Work to complete: Please give everything in the rows from "I will point(93,468)." down to "tap(567, 152)" again, with "preset" changed to "template" and nothing else altered.
========================
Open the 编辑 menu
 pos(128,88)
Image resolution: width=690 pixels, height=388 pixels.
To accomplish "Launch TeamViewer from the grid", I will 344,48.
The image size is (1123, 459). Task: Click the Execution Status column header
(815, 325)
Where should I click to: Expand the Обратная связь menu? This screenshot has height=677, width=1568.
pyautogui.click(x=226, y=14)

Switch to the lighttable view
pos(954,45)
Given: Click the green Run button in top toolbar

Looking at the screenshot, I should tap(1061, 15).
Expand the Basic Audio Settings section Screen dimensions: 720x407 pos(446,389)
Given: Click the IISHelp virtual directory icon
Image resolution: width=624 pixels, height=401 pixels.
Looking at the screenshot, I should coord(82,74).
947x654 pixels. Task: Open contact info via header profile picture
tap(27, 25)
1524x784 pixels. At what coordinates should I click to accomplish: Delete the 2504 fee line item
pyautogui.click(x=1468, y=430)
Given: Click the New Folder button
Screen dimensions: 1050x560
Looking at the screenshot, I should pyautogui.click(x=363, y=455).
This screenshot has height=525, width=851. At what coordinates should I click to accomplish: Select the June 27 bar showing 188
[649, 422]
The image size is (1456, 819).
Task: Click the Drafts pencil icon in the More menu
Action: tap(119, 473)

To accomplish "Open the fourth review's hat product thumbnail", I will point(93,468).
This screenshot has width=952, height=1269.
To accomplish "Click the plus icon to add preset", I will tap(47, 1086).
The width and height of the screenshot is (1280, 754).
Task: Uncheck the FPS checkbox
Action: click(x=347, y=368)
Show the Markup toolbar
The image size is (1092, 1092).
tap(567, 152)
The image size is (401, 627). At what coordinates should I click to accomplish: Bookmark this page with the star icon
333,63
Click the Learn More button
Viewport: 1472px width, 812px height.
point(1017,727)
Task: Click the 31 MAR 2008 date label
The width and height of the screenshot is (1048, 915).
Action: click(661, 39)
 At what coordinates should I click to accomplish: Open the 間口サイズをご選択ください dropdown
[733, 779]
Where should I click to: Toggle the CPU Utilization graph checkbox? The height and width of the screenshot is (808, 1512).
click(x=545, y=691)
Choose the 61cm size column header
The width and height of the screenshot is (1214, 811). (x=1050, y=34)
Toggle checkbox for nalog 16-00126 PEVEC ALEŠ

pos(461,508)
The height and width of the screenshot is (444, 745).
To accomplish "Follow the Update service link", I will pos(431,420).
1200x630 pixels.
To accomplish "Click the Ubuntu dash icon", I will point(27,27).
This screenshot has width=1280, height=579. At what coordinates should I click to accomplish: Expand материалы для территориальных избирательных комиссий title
========================
Result:
To accomplish "Open the fourth review's hat product thumbnail", I will point(93,468).
This screenshot has width=952, height=1269.
To accomplish "Click the plus icon to add template", I will tap(47, 1086).
The width and height of the screenshot is (1280, 754).
Task: Uncheck the FPS checkbox
Action: click(x=347, y=368)
Show the Markup toolbar
The image size is (1092, 1092).
tap(567, 152)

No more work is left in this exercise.